Turkey's earlier attempts to pardon members of the outlawed Kurdistan Workers' Party (PKK) who have not been involved in attacks failed to yield any result mainly because they had never been coupled with parallel efforts to address the economic, social and political grievances of the war-torn, Kurdish-dominated eastern and southeastern regions of Turkey.

As a matter of fact, various Turkish human rights organizations have stated that neither a "repentance law" nor an amnesty alone would be enough to encourage the PKK terrorists to come down from the mountains where they find safe haven.

Both the Human Rights Association (İHD) and the Association of Human Rights and Solidarity for Oppressed Peoples (MAZLUM-DER) said on the weekend that democratization efforts should accompany any kind of new law to bring the PKK members down from the mountains.

Hüsnü Öndül, head of the İHD, argued that Turkey needs a comprehensive amnesty, also pardoning those involved in attacks, complemented by economic, social, cultural, political and legal measures.

Turkish Prime Minister Recep Tayyip Erdoğan's recent call on the weekend on his way back from Lisbon, where he attended an EU-African summit, for those PKK members not involved in terrorist attacks to return to their homes has come soon after Turkey's operations launched inside northern Iraq to track and destroy PKK hideouts, traced through the real-time intelligence supplied recently by the US.

Erdoğan stated that the new initiative -- the government avoids calling this new initiative an amnesty -- was launched jointly with the Turkish Armed Forces (TSK) in an attempt to pre-empt rumors that there has been a rift between the political authority and the politically powerful military, this time, over the PKK.

But Erdoğan himself also admitted to the journalists accompanying him on his visit to Portugal that under the earlier law passed (A repentance law was adopted in 2003 under Article 221 of the Turkish Penal Code which guarantees no punishment for militants who have not been involved in attacks) a number of PKK members benefited from it but it did not reach the desired level.

The government is considering a new law to encourage members of the PKK to leave the organization and cease recruiting new terrorists, Erdoğan was quoted as saying on Sunday. "With a new initiative we can minimize the number of people going to the mountains [i.e., joining the PKK]; we can eradicate that. Then we can encourage people to come down from the mountains," he added. He also reiterated that the government has no intention of carrying out talks with the PKK. "We're not negotiating with anyone. We will say, 'This is the law, come turn yourselves in'."

So far, this is the information we have on the government's new plans for the PKK. Turkey has previously passed six separate laws for the PKK since 1985 under the name of "repentance law," with the latest one introduced in 2003. At the time Cemil Çiçek, who is now deputy prime minister and government spokesman, told the press on May 12, 2003, in his then-post as minister of justice that Ankara wants "to open a new page [ending PKK terrorism] with the introduction of the new 'repentance law'. The contents of this law will differ from the previous ones and so could yield positive results."
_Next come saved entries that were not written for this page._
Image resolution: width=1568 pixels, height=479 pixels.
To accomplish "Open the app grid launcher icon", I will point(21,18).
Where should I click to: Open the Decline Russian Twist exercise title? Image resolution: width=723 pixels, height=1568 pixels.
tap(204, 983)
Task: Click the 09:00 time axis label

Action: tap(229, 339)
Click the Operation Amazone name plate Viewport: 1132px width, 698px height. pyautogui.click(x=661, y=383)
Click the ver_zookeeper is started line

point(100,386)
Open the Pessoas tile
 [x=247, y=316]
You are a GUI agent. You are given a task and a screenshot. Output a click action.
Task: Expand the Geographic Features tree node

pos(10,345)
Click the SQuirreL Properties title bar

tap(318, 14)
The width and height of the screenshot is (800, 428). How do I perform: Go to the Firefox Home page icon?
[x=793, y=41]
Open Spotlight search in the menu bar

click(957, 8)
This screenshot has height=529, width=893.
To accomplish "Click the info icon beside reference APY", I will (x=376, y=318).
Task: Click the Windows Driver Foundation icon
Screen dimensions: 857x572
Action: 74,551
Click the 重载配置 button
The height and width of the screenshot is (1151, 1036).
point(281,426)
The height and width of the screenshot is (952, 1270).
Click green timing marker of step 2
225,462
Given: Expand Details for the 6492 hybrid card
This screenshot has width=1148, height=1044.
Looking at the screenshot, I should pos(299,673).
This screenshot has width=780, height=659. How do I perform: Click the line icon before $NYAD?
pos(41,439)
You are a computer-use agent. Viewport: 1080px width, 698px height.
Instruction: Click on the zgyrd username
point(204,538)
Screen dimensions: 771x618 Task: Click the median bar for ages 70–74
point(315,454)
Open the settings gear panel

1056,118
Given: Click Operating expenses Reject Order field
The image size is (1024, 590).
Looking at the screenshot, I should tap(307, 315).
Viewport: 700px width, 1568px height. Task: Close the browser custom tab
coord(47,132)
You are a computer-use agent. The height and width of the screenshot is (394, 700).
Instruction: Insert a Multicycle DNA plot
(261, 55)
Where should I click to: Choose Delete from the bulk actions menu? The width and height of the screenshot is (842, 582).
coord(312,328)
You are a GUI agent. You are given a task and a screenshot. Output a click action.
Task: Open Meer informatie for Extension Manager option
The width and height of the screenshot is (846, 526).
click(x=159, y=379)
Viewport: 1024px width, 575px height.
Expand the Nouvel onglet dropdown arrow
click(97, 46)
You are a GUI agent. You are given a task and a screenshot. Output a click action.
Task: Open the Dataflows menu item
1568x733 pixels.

But that law did not yield any result either as the PKK terrorist activities have persisted and even increased since then.

Whether we like it or not, the latest attempts to convince PKK members not involved in attacks to come down from the mountains will likely remain ineffective as long as it does not involve a comprehensive amnesty, covering the senior members of the PKK who have taken part in the deaths of thousands of civilians and military personnel.

Since it does not seem possible to allow the criminals to benefit from a pardon, the best recipe for minimizing PKK terrorism will be through the improvement of democratic rights in general in Turkey and in the terror-stricken Southeast in particular.